I tried it a couple of years ago, but when I went to turn it, it fell apart.  I have been scared to try it since.

Any tricks out there for making the salmon steak stay together?


----------



## Andy M. (May 4, 2006)

When the grill is hot, wipe the grate with some oil on a paper towel.  Oil the salmon and season it.  Place it on the grill and leave it undisturbed for several minutes.  Food will stick to the grill initially but will release after cooking for a while.  If you try to move it too soon, you will have problems.  Turn it over and repeat.


----------



## marmalady (May 5, 2006)

Andy's so right - don't play with your food!   That's probably the hardest thing to learn, both on the stovetop and the grill.  The meat or fish will 'tell' you when it's ready to be turned, by releasing from the grill top or skillet when a nice crust develops.


----------



## Alix (May 5, 2006)

My other tip is to buy a fillet that has the skin still on and slap it on the grill skin side down. When it forms that nice crust marmalady describes, then you can flip it for a quick second to get the grill marks on the other side.


----------



## lmw80 (May 5, 2006)

Oooh, great, thanks!


----------



## E36 (May 8, 2006)

i like to use presoaked cedar planks.


----------



## 240brickman (May 27, 2006)

Probably a bit late with this, but...

Yes, you do want to oil your grill well, and use moderate-to-high heat to prevent salmon (or pretty much any filleted fish) from sticking/breaking apart.

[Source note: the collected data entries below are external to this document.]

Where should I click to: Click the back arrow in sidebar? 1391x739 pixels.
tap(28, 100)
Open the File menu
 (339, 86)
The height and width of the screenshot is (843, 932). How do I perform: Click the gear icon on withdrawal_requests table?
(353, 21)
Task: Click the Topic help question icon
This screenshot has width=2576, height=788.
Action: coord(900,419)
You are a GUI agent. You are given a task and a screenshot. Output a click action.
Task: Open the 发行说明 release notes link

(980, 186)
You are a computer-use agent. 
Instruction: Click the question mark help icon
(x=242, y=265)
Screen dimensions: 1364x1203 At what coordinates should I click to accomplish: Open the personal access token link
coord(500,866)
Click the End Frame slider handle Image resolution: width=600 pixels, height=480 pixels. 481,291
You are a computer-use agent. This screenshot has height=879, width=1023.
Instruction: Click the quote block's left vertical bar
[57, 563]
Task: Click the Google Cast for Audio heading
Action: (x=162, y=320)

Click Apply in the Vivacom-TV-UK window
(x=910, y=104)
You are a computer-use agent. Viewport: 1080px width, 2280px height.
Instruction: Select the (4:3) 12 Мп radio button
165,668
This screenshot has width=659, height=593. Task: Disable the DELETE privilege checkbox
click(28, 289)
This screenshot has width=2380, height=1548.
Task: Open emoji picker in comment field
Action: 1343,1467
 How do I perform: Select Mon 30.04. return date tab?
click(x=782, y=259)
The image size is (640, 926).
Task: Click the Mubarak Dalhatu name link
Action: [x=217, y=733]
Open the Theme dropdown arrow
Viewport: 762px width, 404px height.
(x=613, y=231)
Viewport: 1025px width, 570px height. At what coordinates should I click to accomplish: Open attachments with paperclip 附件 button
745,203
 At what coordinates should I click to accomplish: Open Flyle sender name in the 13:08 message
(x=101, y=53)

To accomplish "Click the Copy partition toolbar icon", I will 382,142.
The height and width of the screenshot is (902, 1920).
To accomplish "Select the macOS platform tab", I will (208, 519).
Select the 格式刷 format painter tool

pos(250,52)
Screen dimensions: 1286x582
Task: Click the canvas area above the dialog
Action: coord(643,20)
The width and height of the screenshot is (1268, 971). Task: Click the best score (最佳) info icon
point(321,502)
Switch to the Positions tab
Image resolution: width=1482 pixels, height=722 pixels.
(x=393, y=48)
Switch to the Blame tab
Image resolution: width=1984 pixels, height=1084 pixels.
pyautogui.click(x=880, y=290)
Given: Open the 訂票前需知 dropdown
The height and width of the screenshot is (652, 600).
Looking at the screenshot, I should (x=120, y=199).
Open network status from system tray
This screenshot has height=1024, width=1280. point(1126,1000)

I also have one of those long, narrow "fast-food" burger flippers that I use almost exclusively for grilling fish (even tuna steaks, etc). It can get under the entire piece of fish at one time, so there's less risk of tearing/breaking. They do sell extra-wide metal spatulas that are made for this purpose, but I got mine at a flea market for 50 cents!

--J


----------



## KellyM (Jun 11, 2006)

*salmon on the grill*

Steaks, or fillets?


----------



## Robt (Jun 11, 2006)

I take my slab and season- for me mostly just salt and pepper, then I place on a hot grill [ my gas Weber about 350 chamber temp] and grill.  I use a thermometer and remove at 115 degrees in the thickest part.  We like it rare or at least moist.  If you want it dryer or even flakey -as in over cooked, no higher than 130 degrees.  I really don't care about grill marks so I don't turn it.

That said, in the northwest we are blessed most of the year with really fresh wild salmon and when fish is this fresh you can get pretty basic in your approach.  

Per Kelly M's query above, I never bother with salmon steaks, no real reason, just don't.


----------



## Swann (Jun 11, 2006)

I have a basket to put the salmon into. Just flip the basket and no fear of the fish breaking up. Usually have a 3# skinless fillet from Costco. If it is a whole fish it is not as apt the break up but can be unwieldy to turn over. I cook it 10 min per inch. Half on each side. In the oven I use the same time but do not turn over at 450°. Yes you measure the salmon at the thickest part... it comes out nice and juicy.


----------